In 1968, security forces fired upon a massive student demonstration/riot against the Olympic Games.
By 1970 Mexico had made enormous progress; the national income increased sixfold while the death rate dropped by half. But Mexico was still struggling with foreign-exchange; the govt pursued import-substitution to improve balance-of-payments.
Mexico was kept solvent by the tourist industry, which provided the foreign exchange needed for the imports desired by Mexican consumers.
The combination of new oil discoveries and the 1973 oil shock led to a huge oil boom in Mexico; the money was spent on consumption, expansion of the bureaucracy, food subsidies, and make-work jobs.
When oil prices fell, the Mexican state could not reduce expenses, and much of the money had been stolen. Lopez Portillo responded by seizing all private banks, leading to capital flight.
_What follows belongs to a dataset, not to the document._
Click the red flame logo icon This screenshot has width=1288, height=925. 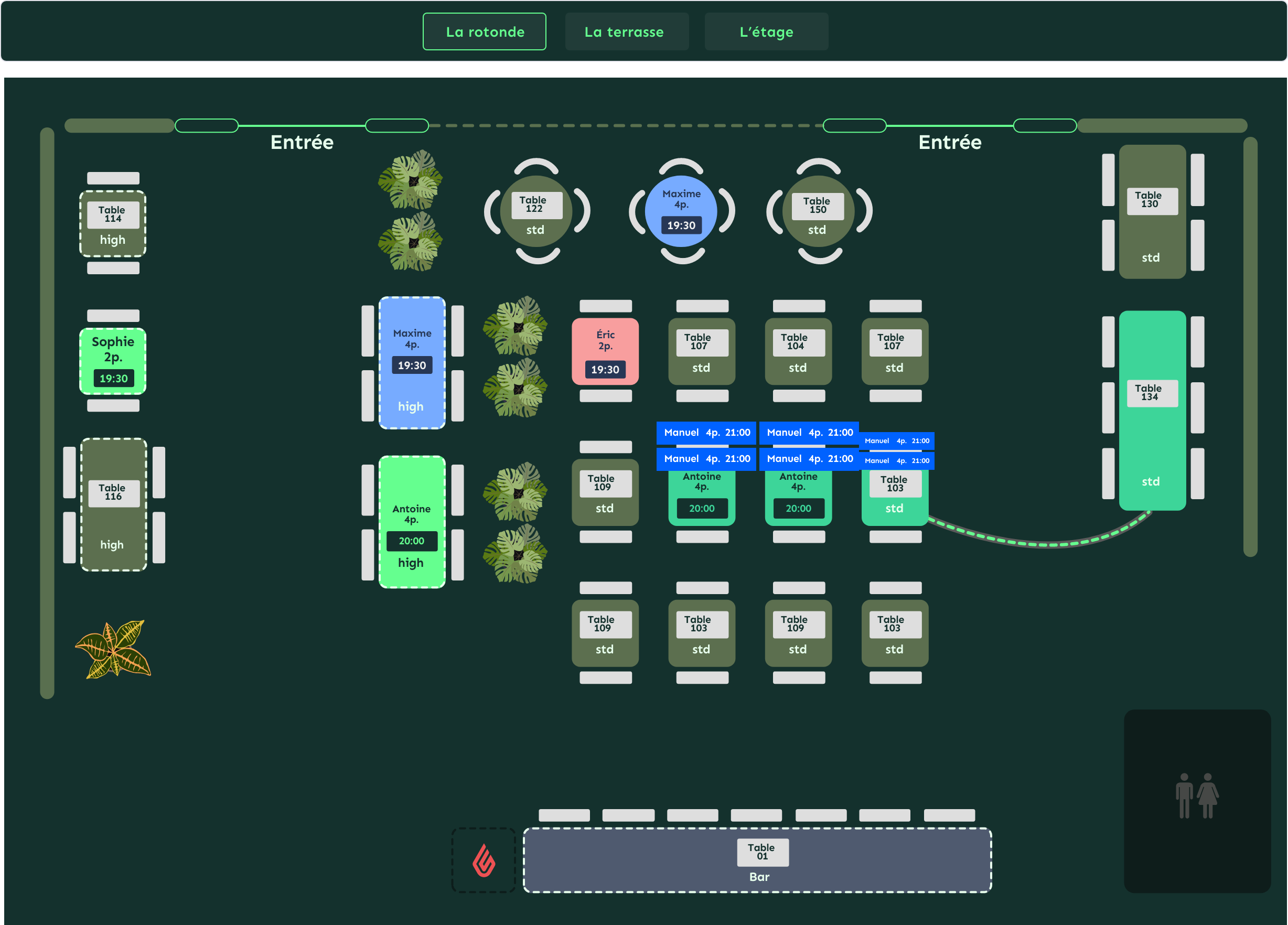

Lopez Portillo's successor, De La Madrid, however, was able to pull off the market reforms that the contemporaneous USSR failed to, and salvaged the situation, in part thanks to the PRI's political monopoly and the President's extraordinary power.
Still, these austerity measures triggered the creation of a left opposition, the PRD. (BTW: even under PRI rule, Mexico's maximum era of peace and stability, hundreds of dissidents and journalists were killed yearly)
In 1988, Carlos Salinas assumed the presidency, in an election generally assumed to be fraudulent. He wanted to further democratize and liberalize Mexico, to make it more like the richer nations of the world, joining NAFTA and breaking the PRI's political monopoly.
Salinas' policies partly worked; debt halved as a % of GDP and the real income of Mexicans rose from 62% of the 1980 level to 73% by 1993. But it was very slow; Salinas gambled that given hope, the masses would be willing to endure.
In 1994, another Zapatista uprising began in Chiapas under "Subcomandante Marcos," a media sensation. The chosen PRI candidate, popular and competent, was assassinated, but his replacement, Zedillo, won (legitimately, even).
In 1994, Mexico remained the most stable Hispanic country, but after generations of exterminating dissidents and rebels it was forced to negotiate with them by international pressure.
There are still today three Mexicos: the indios and agrarian mestizos, the mestizo/Mexican urbanoids of most of the country, and the small ruling group of professionals, bureaucrats, and businessmen in a handful of great cities and businesses.